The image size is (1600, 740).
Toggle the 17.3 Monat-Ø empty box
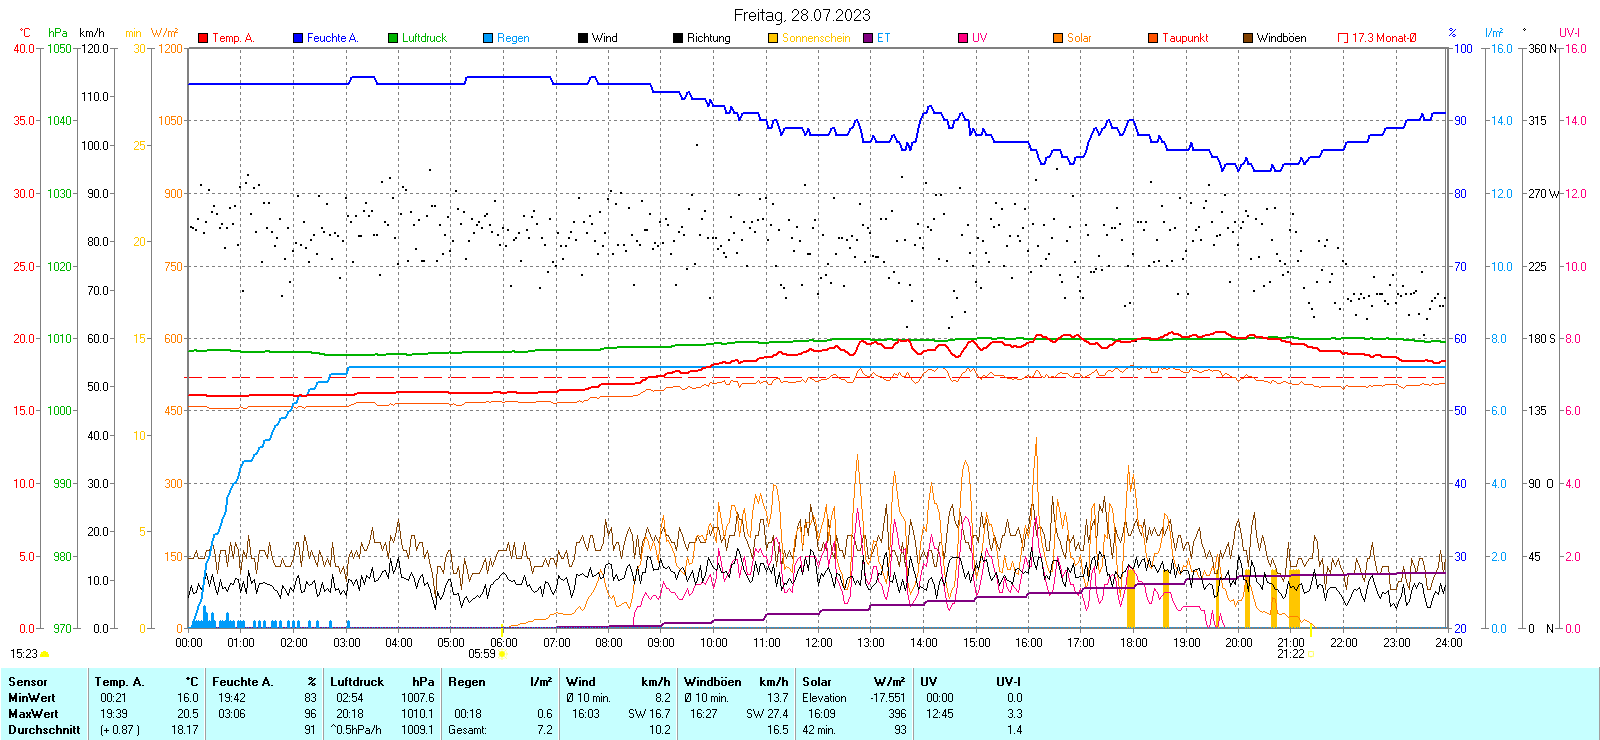(x=1343, y=38)
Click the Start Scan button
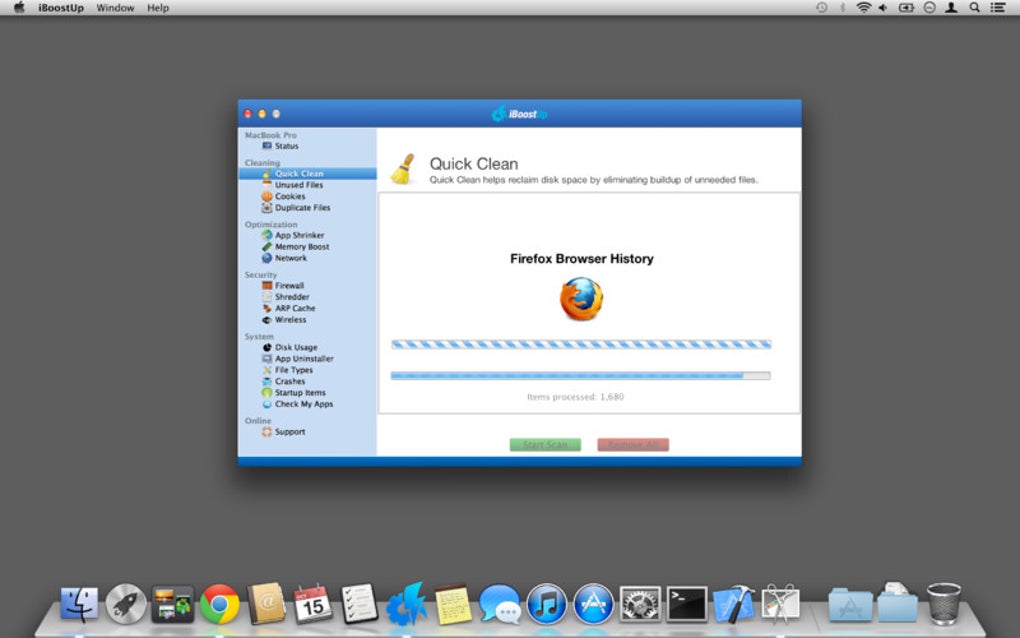This screenshot has height=638, width=1020. (x=545, y=444)
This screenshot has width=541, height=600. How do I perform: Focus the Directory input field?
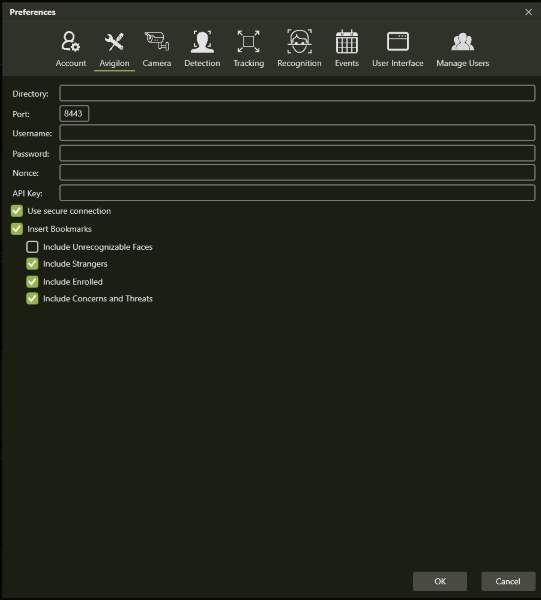tap(297, 93)
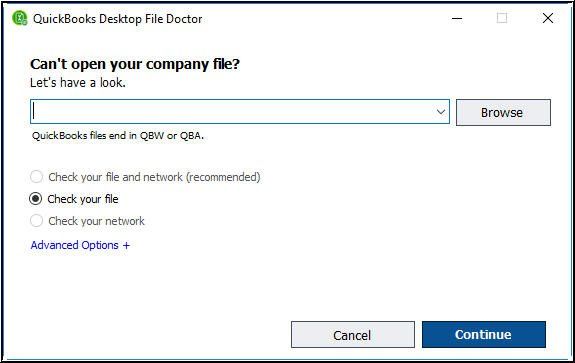Select the 'Check your file and network' radio circle
This screenshot has width=575, height=363.
(x=36, y=177)
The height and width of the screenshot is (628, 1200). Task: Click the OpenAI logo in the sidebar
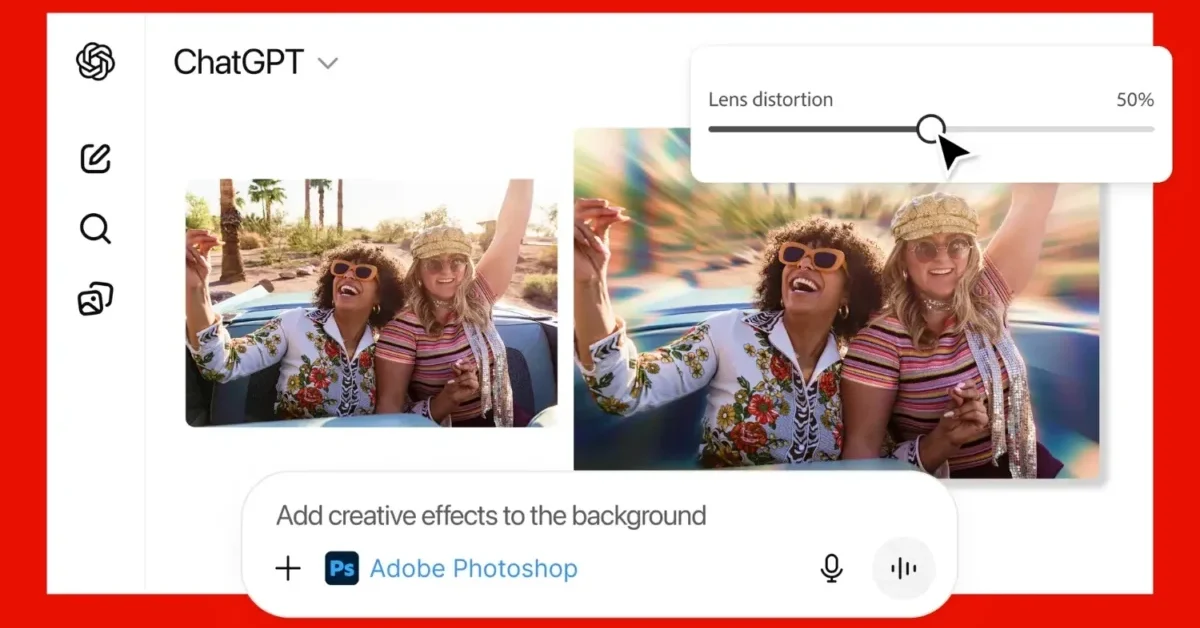click(x=93, y=63)
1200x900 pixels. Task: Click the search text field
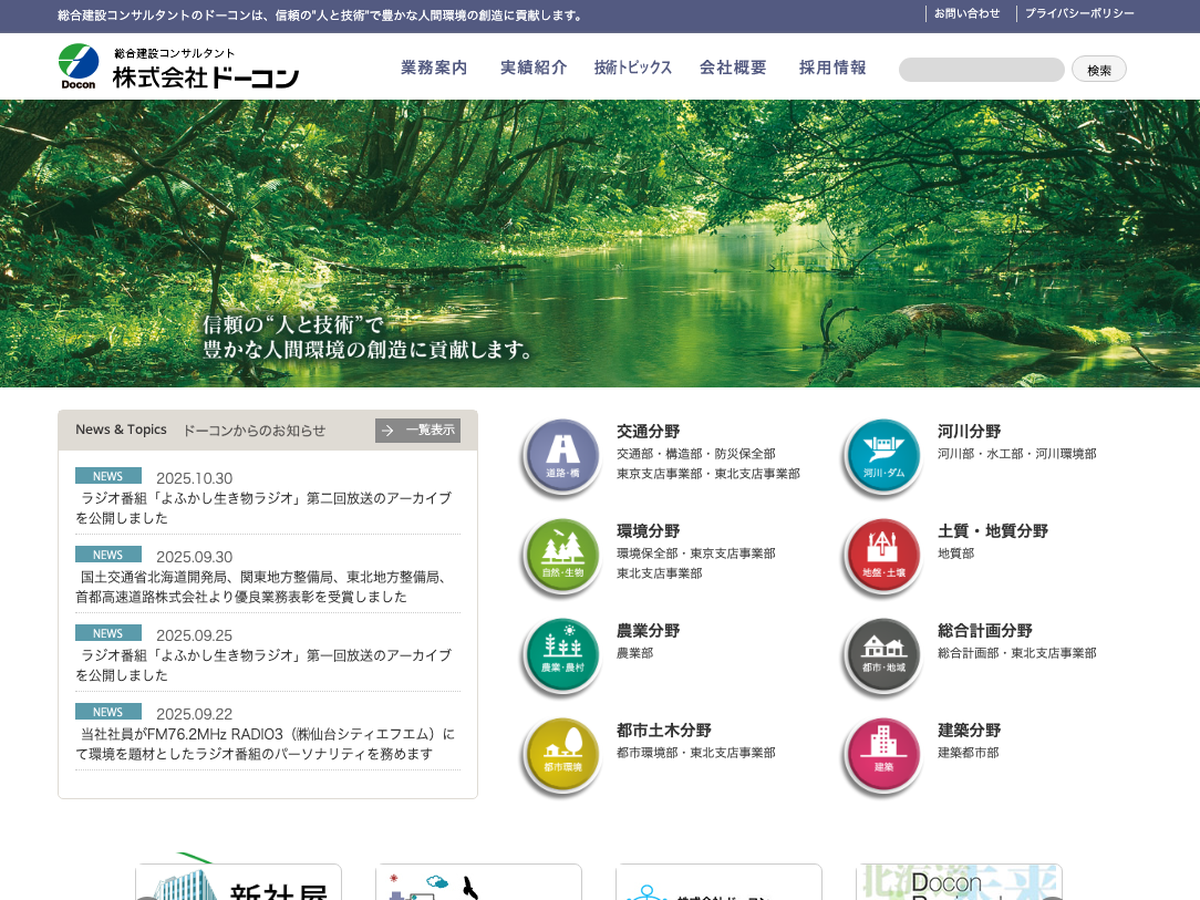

## What is expected
Look above for the line containing "Toggle the 17.3 Monat-Ø empty box"; output that line and all lines after it through the last one exactly, without the pictures.

## Task result
Toggle the 17.3 Monat-Ø empty box
(x=1343, y=38)
Click the Start Scan button
This screenshot has height=638, width=1020. (x=545, y=444)
This screenshot has width=541, height=600. How do I perform: Focus the Directory input field?
tap(297, 93)
Select the 'Check your file and network' radio circle
This screenshot has width=575, height=363.
(x=36, y=177)
The height and width of the screenshot is (628, 1200). Task: Click the OpenAI logo in the sidebar
click(x=93, y=63)
1200x900 pixels. Task: Click the search text field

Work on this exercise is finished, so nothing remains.